Articulable suspicion is the linchpin of commencing all criminal investigations. Without requiring suspicion, we are back to fishing expeditions.
The FBI’s New Rulebook
The F.B.I.’s admission that it uses the C.I.A. and the NSA to spy for it came in the form of a 906-page F.B.I. rulebook written during the Trump administration, disseminated to federal agents in 2021 and made known to Congress last year.
Last week, when F.B.I. agents searched Ritter’s home in upstate New York, in addition to trucks, guns, a SWAT team and a bomb squad, they arrived with printed copies of two years’ of Ritter’s emails and texts that they obtained without a search warrant.
To do this, they either hacked into Ritter’s electronic devices — a felony — or they relied on their cousins, the C.I.A. and the NSA, to do so, also a felony.
But the C.I.A. charter prohibits its employees from engaging in domestic surveillance and law enforcement. Nevertheless, we know the C.I.A. is physically or virtually present in all of the 50 U.S. statehouses. And the NSA is required to go to the FISA Court when it wants to spy.
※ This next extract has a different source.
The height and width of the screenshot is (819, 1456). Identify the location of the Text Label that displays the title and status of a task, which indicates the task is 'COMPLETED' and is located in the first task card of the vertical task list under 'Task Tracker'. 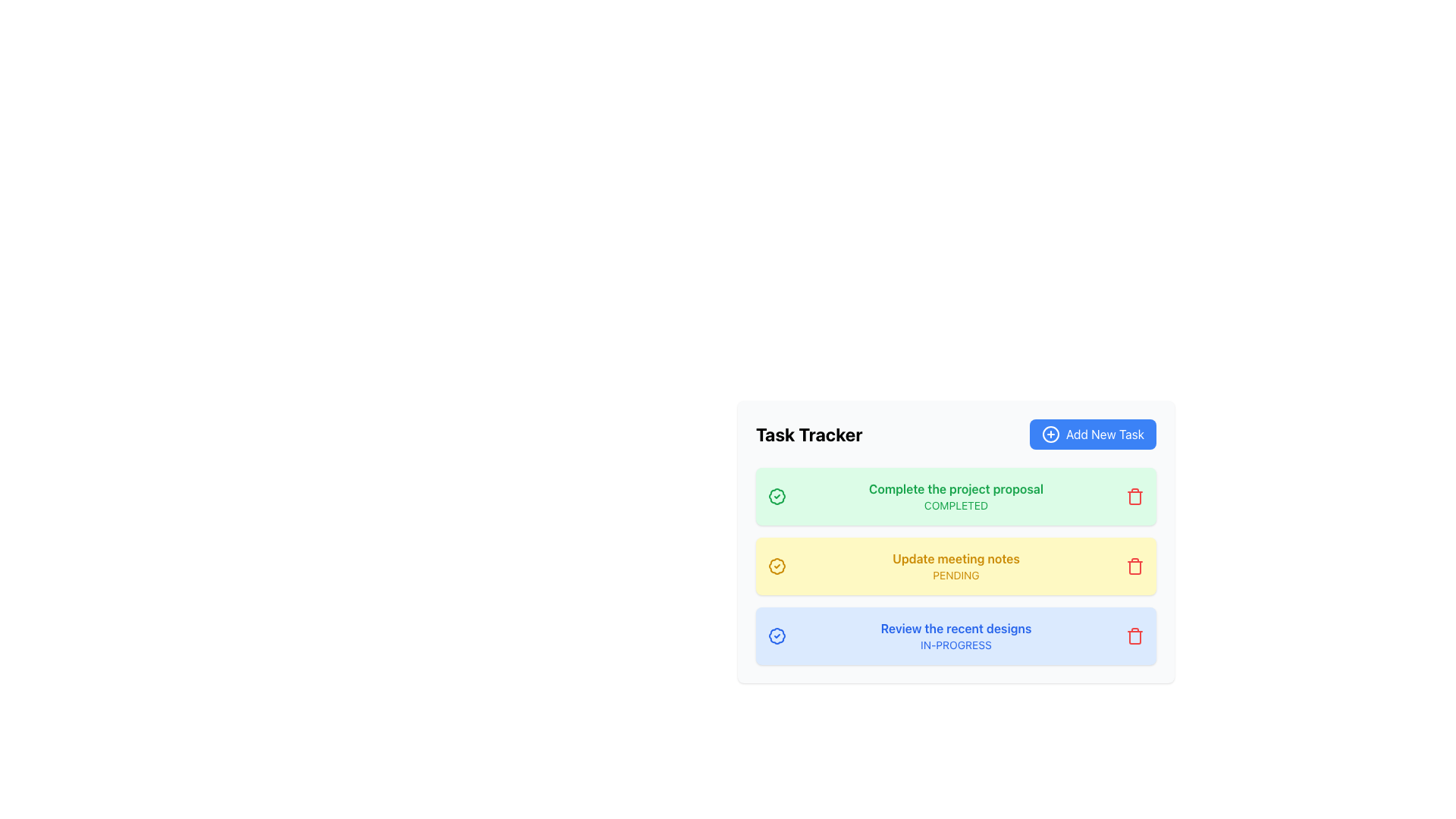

We know that this, too, is a charade, as the NSA regularly captures every keystroke triggered on every mobile device and desktop computer in the U.S., 24/7, without warrants.
The search warrant for Ritter’s home specified only electronic devices, of which he had three. Yet, the 40 F.B.I. agents there stole a truckload of materials from him, including his notes from his U.N. inspector years in the 2000s, a draft of a book he is in the midst of writing and some of his wife’s personal property.
The invasion of Scott Ritter’s home was a perversion of the Fourth Amendment, a criminal theft of his private property and an effort to chill his free speech. But it was not surprising.
This is what has become of federal law enforcement today. The folks we have hired to protect the Constitution are destroying it.